In retirement he and Marjorie travelled widely. Both loved to draw and paint, and Fred’s pictures of architecture were remarkable; he had the habit of photocopying the best ones and passing them around, calling them Fred Wilson fakes. Fred kept up to date with science, art, and history. He was fascinated by the large Hadron Collider and knew a great deal about the life and works of Michelangelo. Fred became a gardener and followed his father in the greenhouse with crops of tomatoes and chrysanthemums.
Fred always suffered from a bad chest. As a child he developed bronchiectasis, and chest infections troubled him all his life. In his later years he developed an empyema. He spent his last years in Charnwood Hall Nursing Home in Shepshed, Leicestershire, where he was renowned for his assegai spear and ostrich egg both from Ethiopia.
Fred’s children, David and Elizabeth, both followed him to King’s College London and King’s College Hospital.

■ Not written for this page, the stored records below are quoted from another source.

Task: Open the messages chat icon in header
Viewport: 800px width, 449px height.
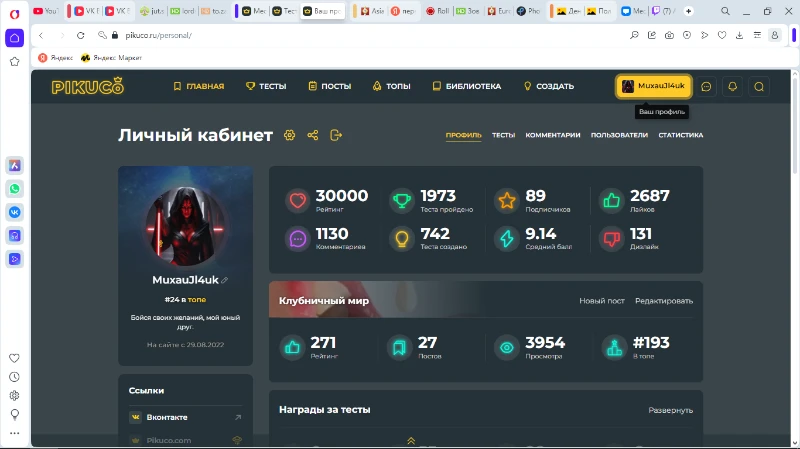Action: pyautogui.click(x=706, y=87)
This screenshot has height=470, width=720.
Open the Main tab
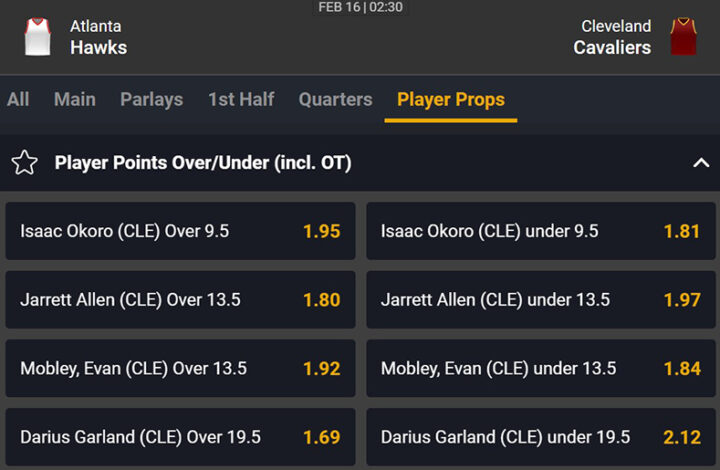75,99
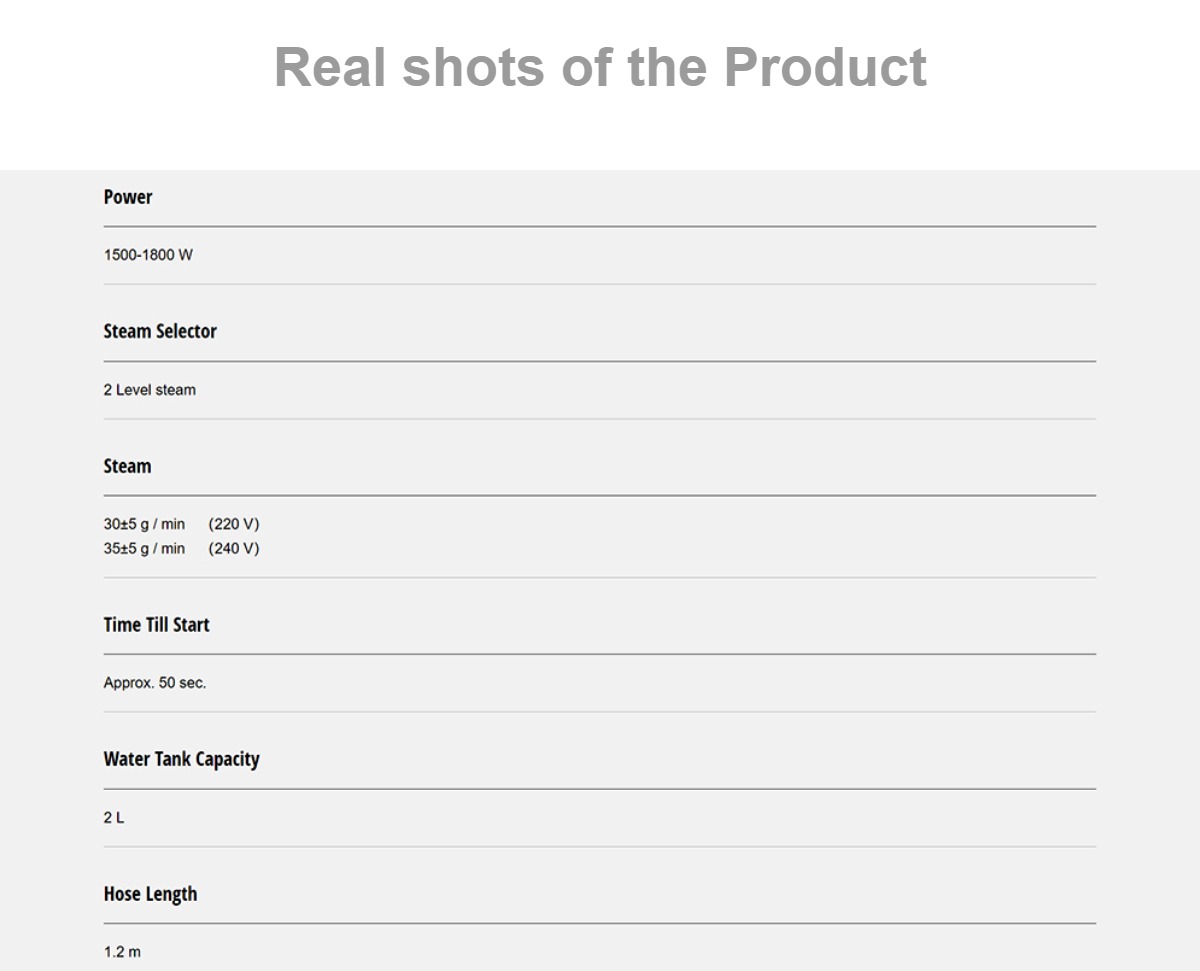Select the 'Approx. 50 sec.' text
The width and height of the screenshot is (1200, 971).
pos(155,683)
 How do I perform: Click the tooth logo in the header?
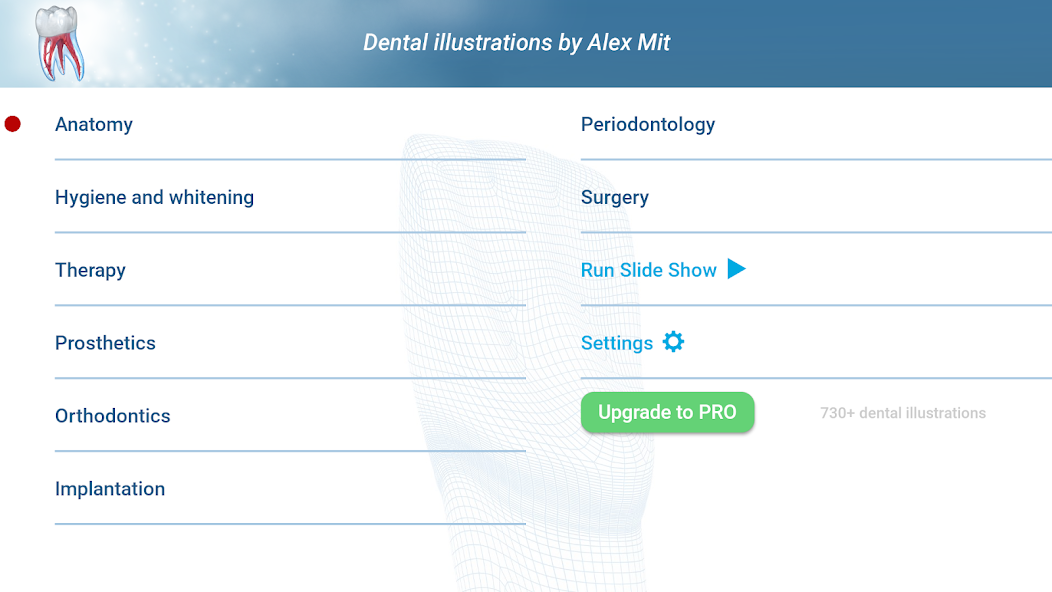[60, 44]
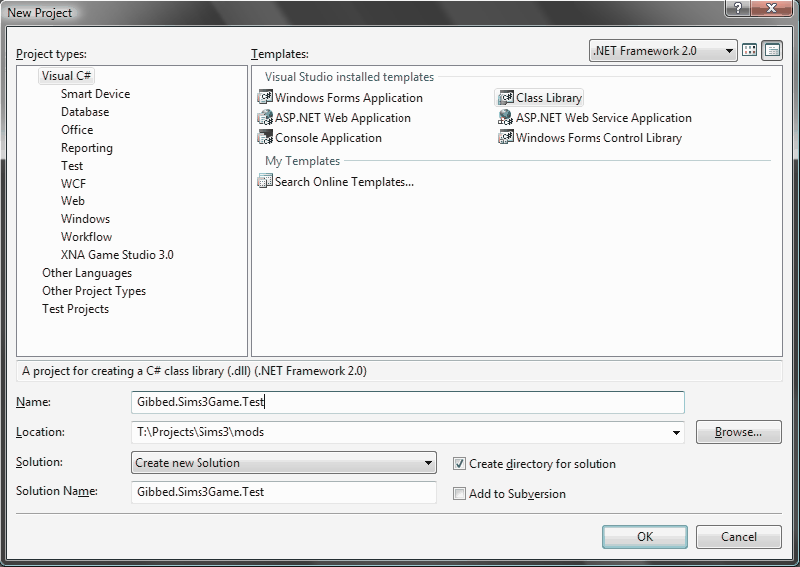Select the Class Library template icon
The height and width of the screenshot is (567, 800).
506,98
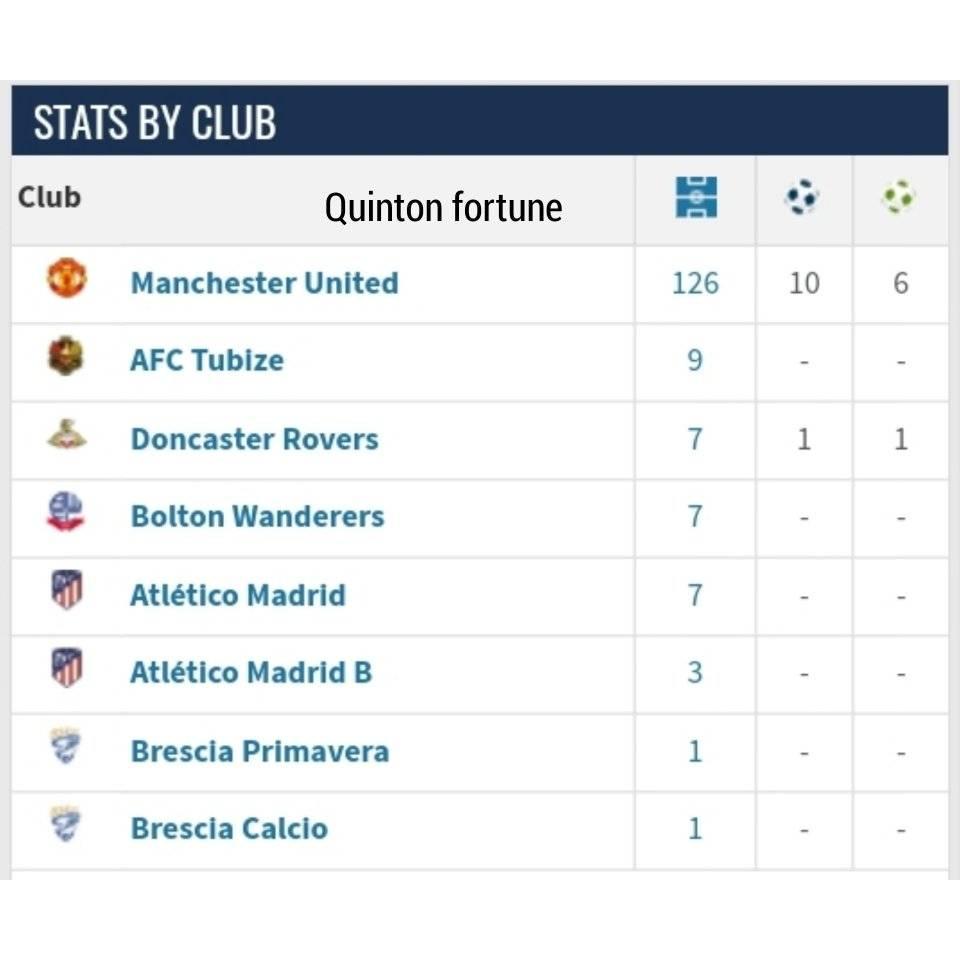
Task: Click the Brescia Primavera club crest
Action: pos(66,746)
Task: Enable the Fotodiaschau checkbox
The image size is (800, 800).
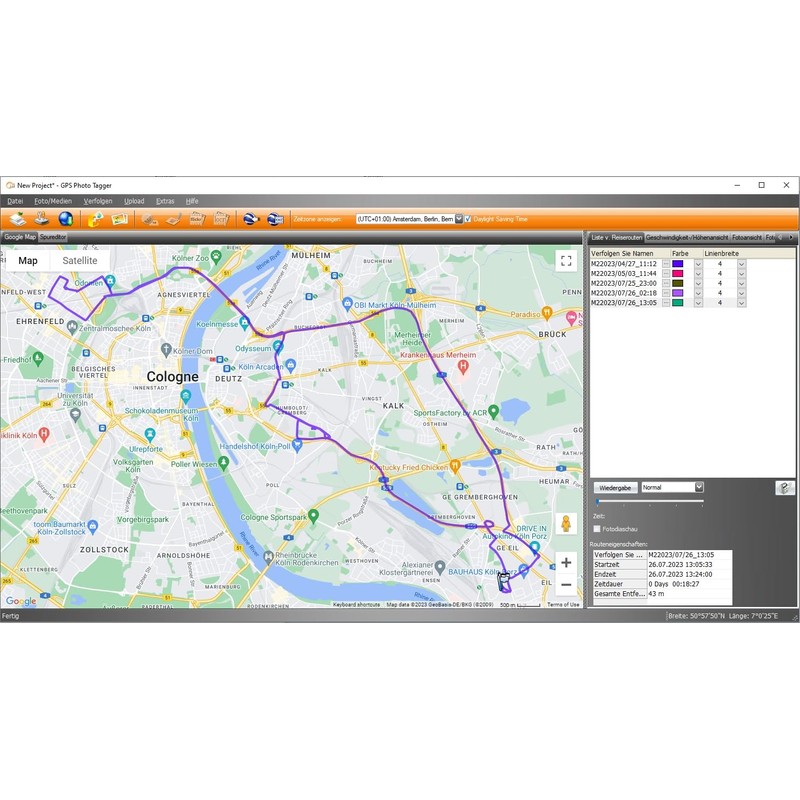Action: coord(597,529)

He is survived by Marjorie, and three more generations of children.
Having faded quietly over several months Fred developed another chest infection and died peacefully at 5.45 am on 7 December 2011. We will miss him desperately, but will remember his full and loving life with joy and pride.
Cite this as: BMJ 2012;344:e393
Former general practitioner, Nottingham (b 1918; q London; MBBS, MRCR, LCRP), d 7 December 2011.